Selection could even start with chains that happened to be bonded to metal oxides self-catalyzing condensation and extension of themselves or nearby chains, by how the article describes this enzyme's activity. It can break the water generated from one condensation and generate energy for more condensation.
 

Karma Jawa

Member
Imagine if the protein meteorite killed a vegan. Oh the irony.

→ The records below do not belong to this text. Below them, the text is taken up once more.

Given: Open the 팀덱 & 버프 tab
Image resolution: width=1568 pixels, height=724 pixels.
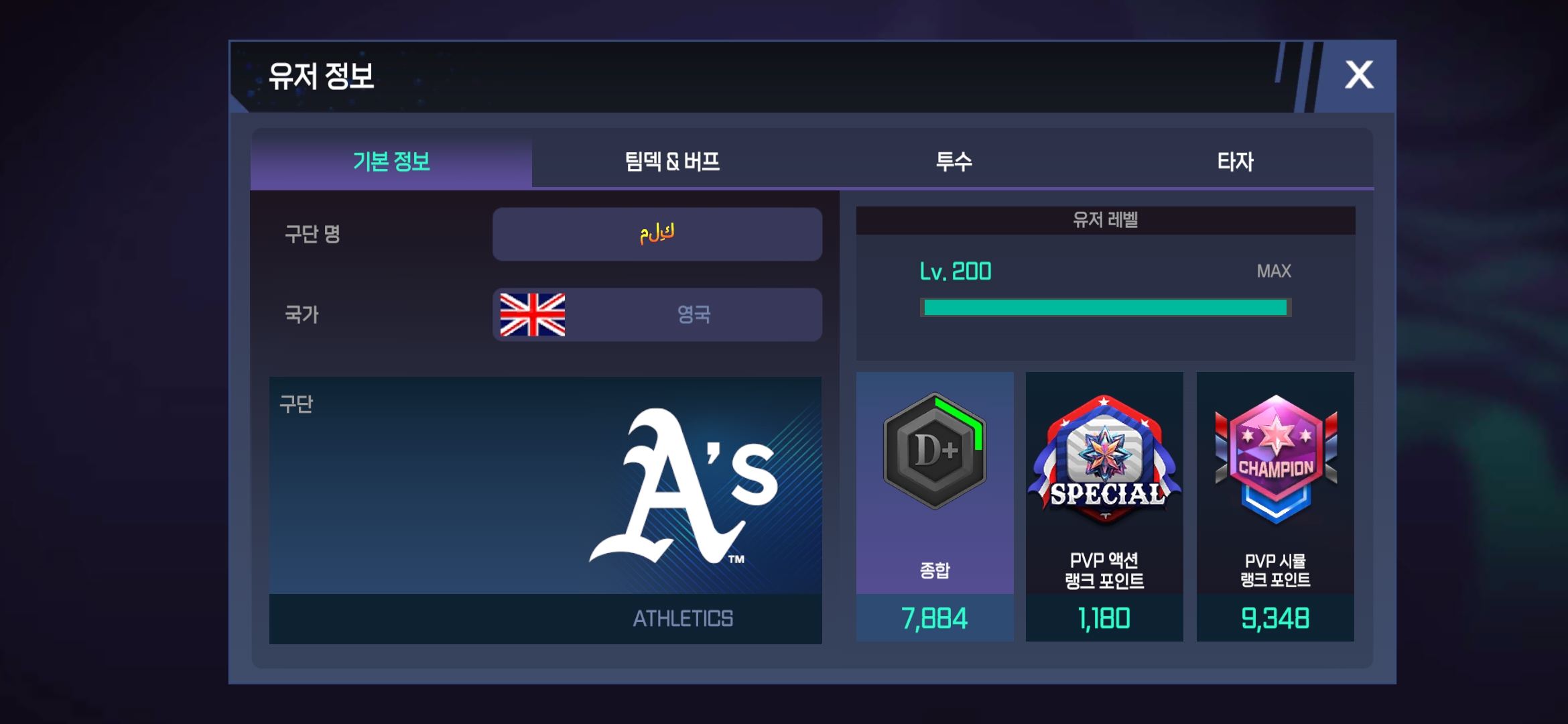Looking at the screenshot, I should 672,162.
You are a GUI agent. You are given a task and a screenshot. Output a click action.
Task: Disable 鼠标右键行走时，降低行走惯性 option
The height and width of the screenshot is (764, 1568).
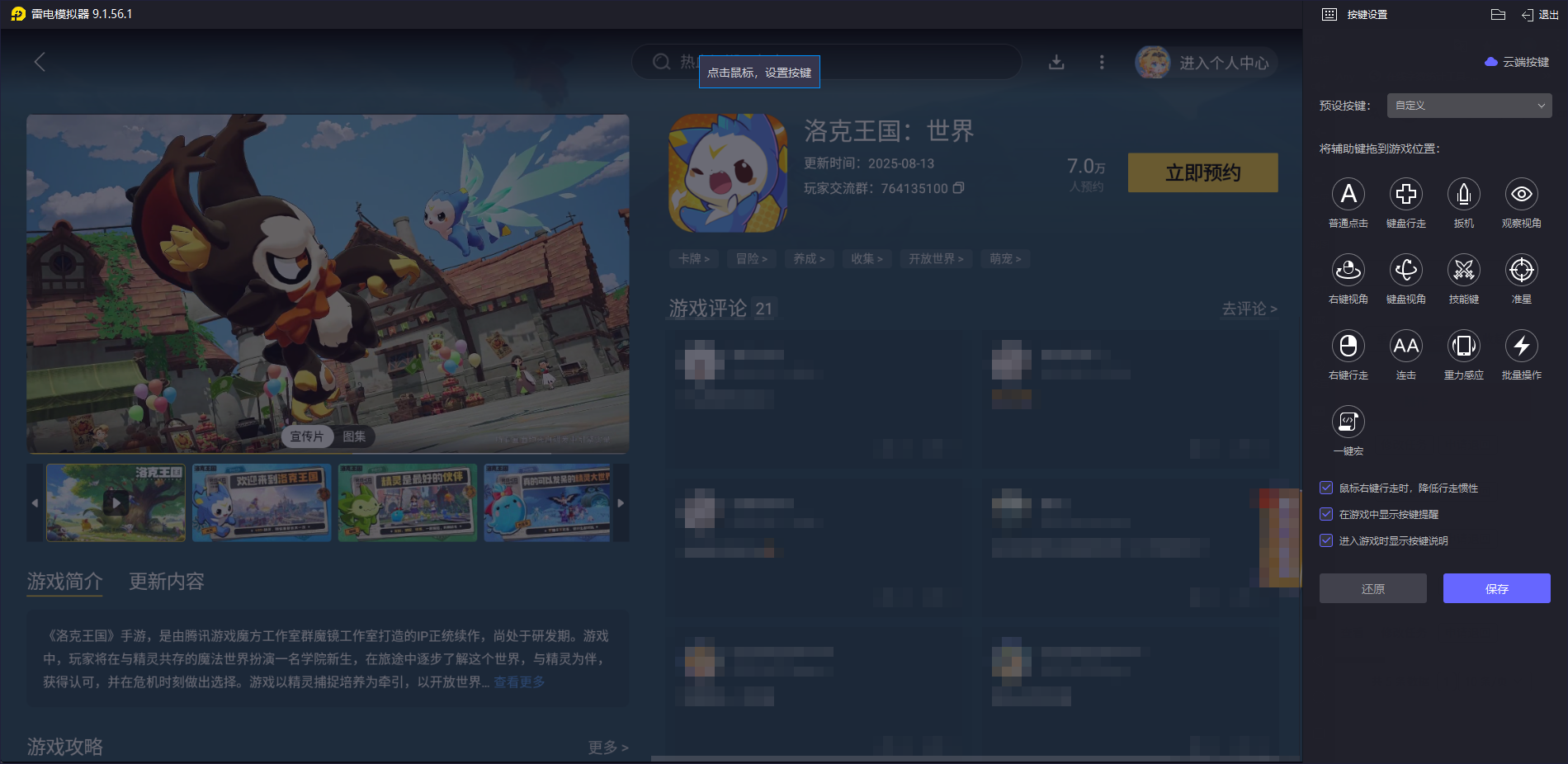[1326, 488]
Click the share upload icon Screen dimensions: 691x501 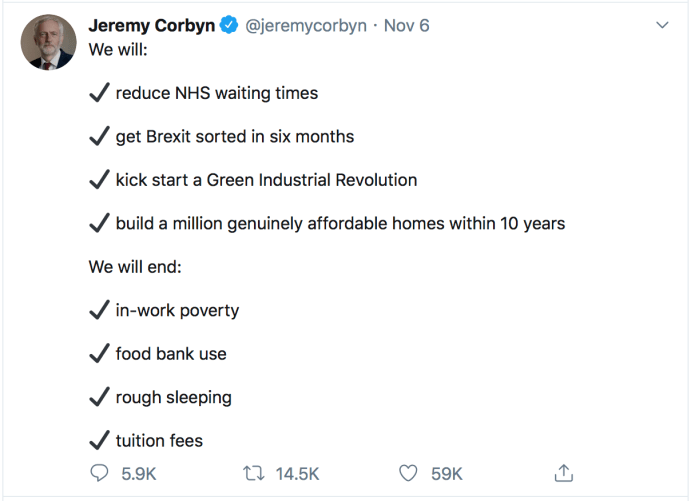[564, 473]
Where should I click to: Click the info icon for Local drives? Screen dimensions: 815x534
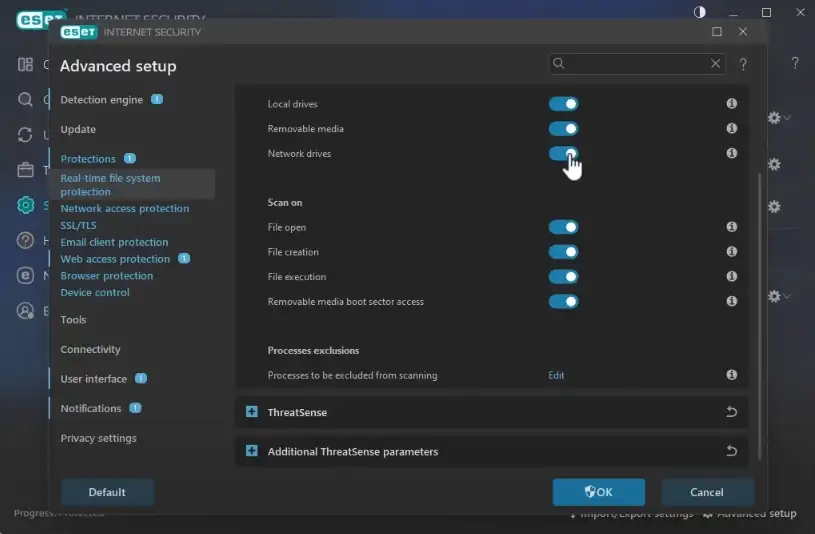tap(731, 104)
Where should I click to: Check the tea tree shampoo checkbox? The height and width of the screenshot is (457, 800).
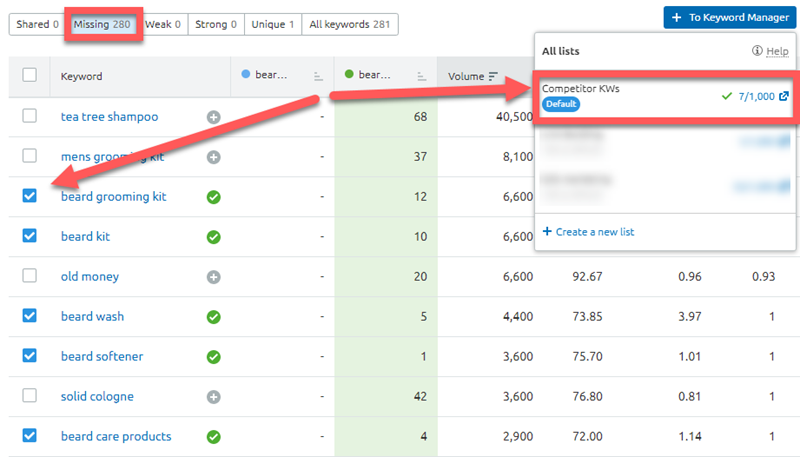(x=30, y=117)
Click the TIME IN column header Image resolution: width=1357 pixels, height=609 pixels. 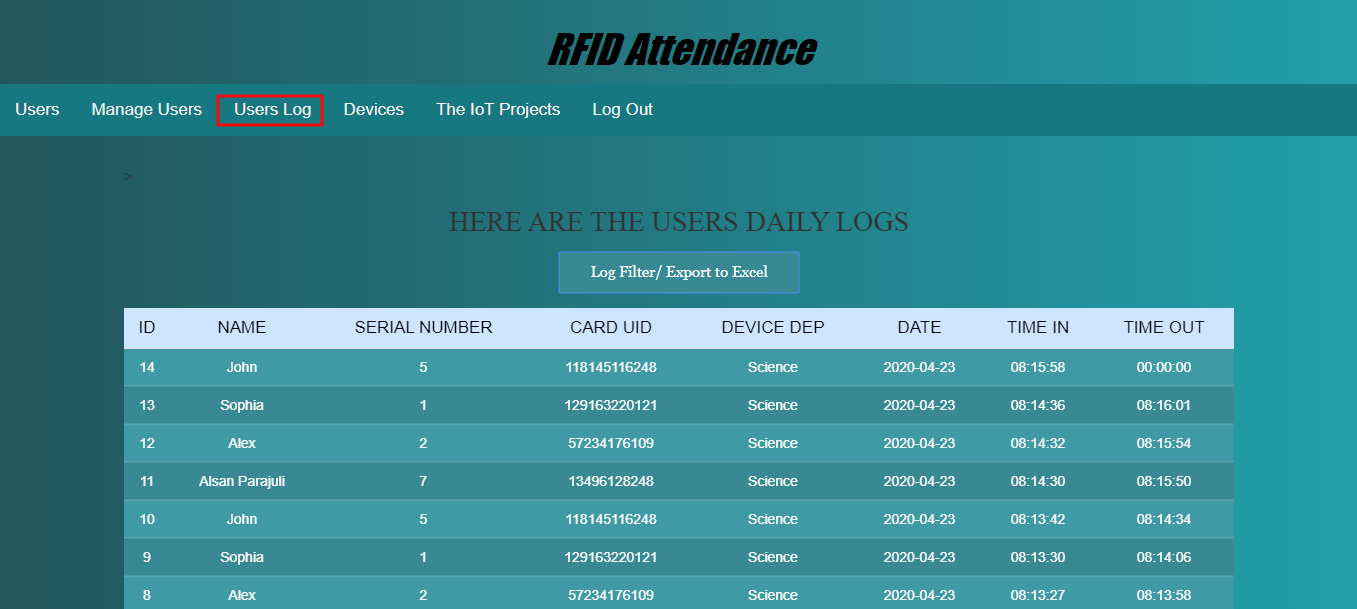[x=1038, y=328]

To be honest stuff like this isn’t a big deal at this stage. Yeah if it’s proven it’s incredibly significant, but a non-peer reviewed research paper on something that could easily have been contaminated over the last 30 years isn’t a big story.
 

Stouffers

Banned
Before I was old, I used to have quite the “velocity.” It’s not impossible that one of my ropes could have escaped earths gravity, collected a shell of smaller meteorites over the last couple of decades and just now came back down.
 

Airola

Member
Wouldn't this kinda show that the chance for the existence of life is even more rare?
I mean, if this planet as it is is not able to create life on its own but a random meteorite from outer space that happens to have the rest of the stuff needed for life has been required to be in the mix, then shouldn't the possibility of life ever happening in the universe be even smaller.
 

M1chl

Currently Gif and Meme Champion
LOL??????

I spit out my fuckin drink

I legit just laughed at this

WTF is this madness

giphy.gif


best thing ive ever seen
Shit like that is often see in 9gag comments section. Many shit I am even afraid to post in here, but yes it's comedy gold : D
 

South

Banned
So under Trump we have more Half Life, founded Space Force and now found alien life! What a time to be alive!